Image courtesy of Library of Congress
Resident Commissioner Manuel Quezon of the Philippine Islands later became president of the islands in 1935, a position he held until his death in exile in 1944.
On this date, Resident Commissioner Manuel Quezon
was born in Baler, Tayabas Province, Philippines. Educated in public schools, Quezon studied law at the University of Santo Tomas and served in the Philippine Army. After military service, he turned to politics. Elected as a Resident Commissioner to the 61st Congress
(1909–1911), Quezon lobbied Congress for immediate independence for the Philippines and held this position throughout his service. He also advocated greater participation of Filipinos in the colonial government. During his maiden speech to Congress, Quezon submitted a petition requesting Philippine sovereignty. He also asked Members to support legislation that endorsed Philippine independence. One of those acts was the Philippine Autonomy Act. Sponsored by William Jones
of Virginia, the act officially committed the United States toward granting independence to the Philippines. The act also ensured broader autonomy for Filipinos within the colonial government.
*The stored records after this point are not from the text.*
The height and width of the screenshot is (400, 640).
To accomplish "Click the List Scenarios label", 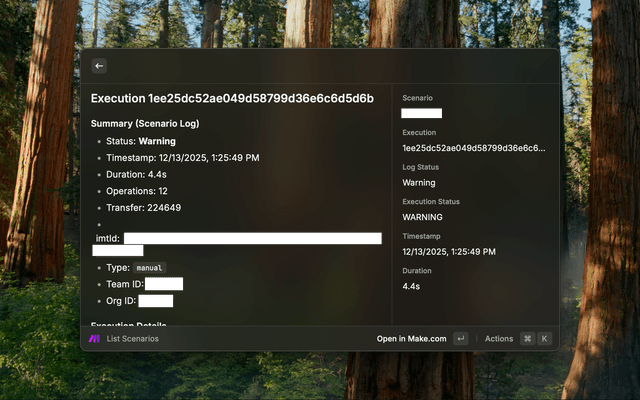I will [x=132, y=339].
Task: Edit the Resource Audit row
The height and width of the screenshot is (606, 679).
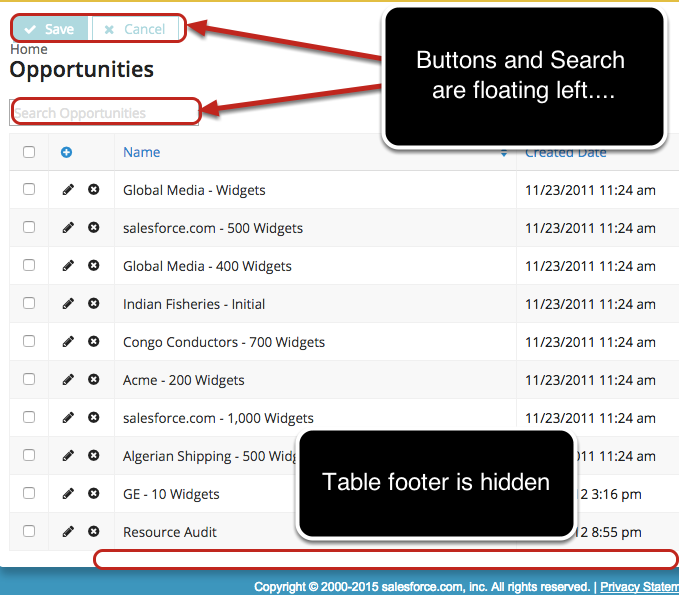Action: pos(68,532)
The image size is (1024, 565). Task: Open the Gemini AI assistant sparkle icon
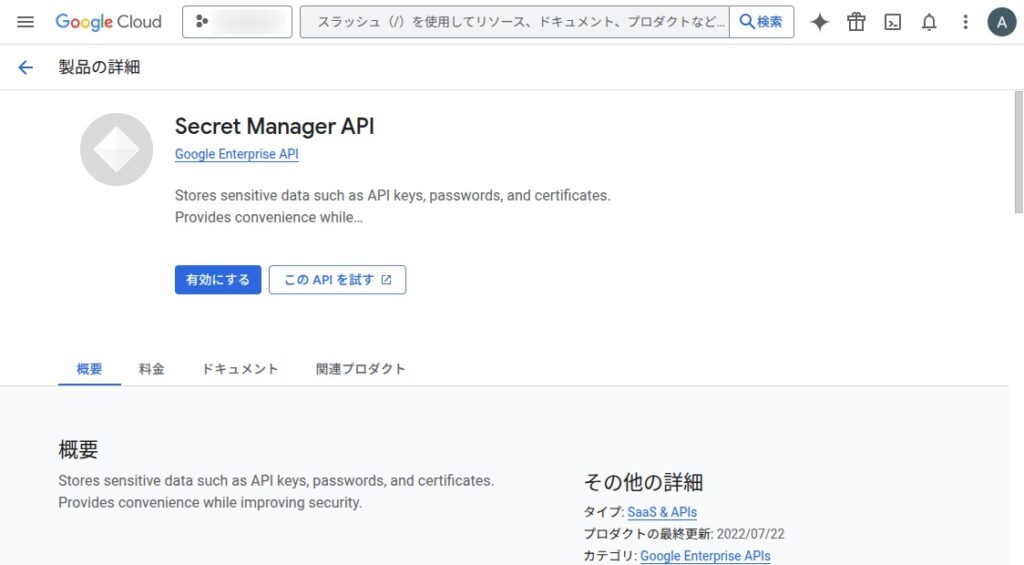[x=819, y=22]
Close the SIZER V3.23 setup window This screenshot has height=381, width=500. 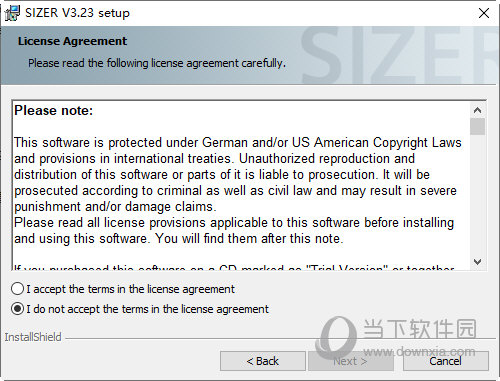(x=484, y=13)
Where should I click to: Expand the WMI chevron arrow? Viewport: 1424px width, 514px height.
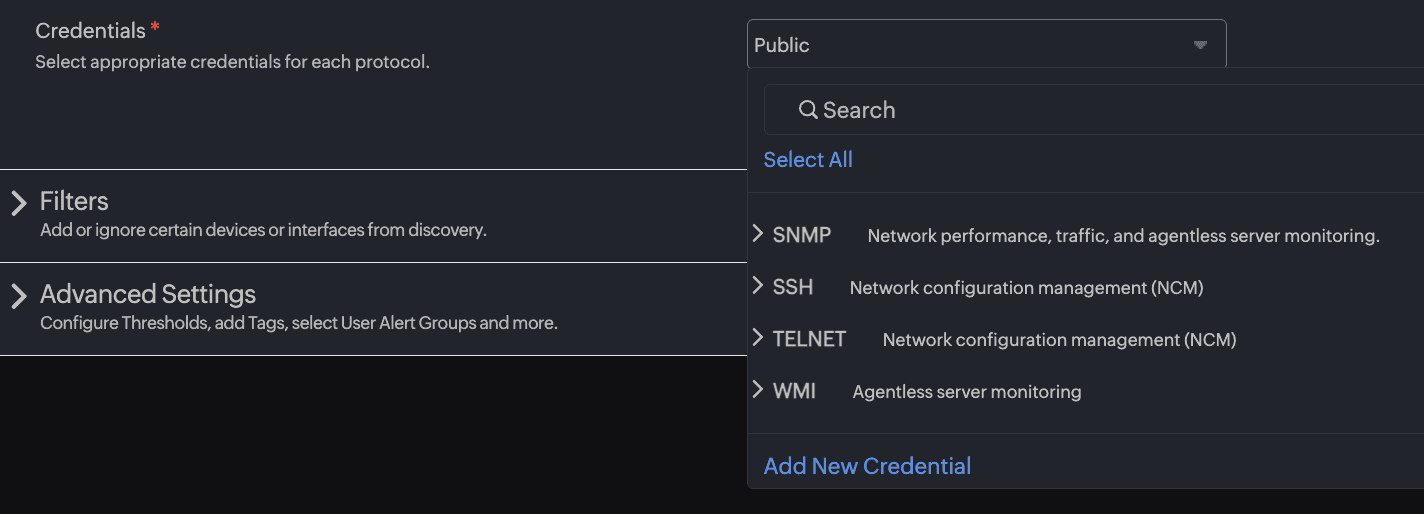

Toward the end of his service in the House, Quezon remarked, “I came with a mandate to work for the immediate independence of the Philippine Islands…to the best of my ability, I have done everything I could to carry out that mandate.” After resigning from Congress, Quezon served in the Philippine senate from 1916 to 1935. He was elected president of the commonwealth in 1935. Forced to flee to the United States because of the Japanese takeover of the Philippines in 1942, Quezon died in exile on August 1, 1944.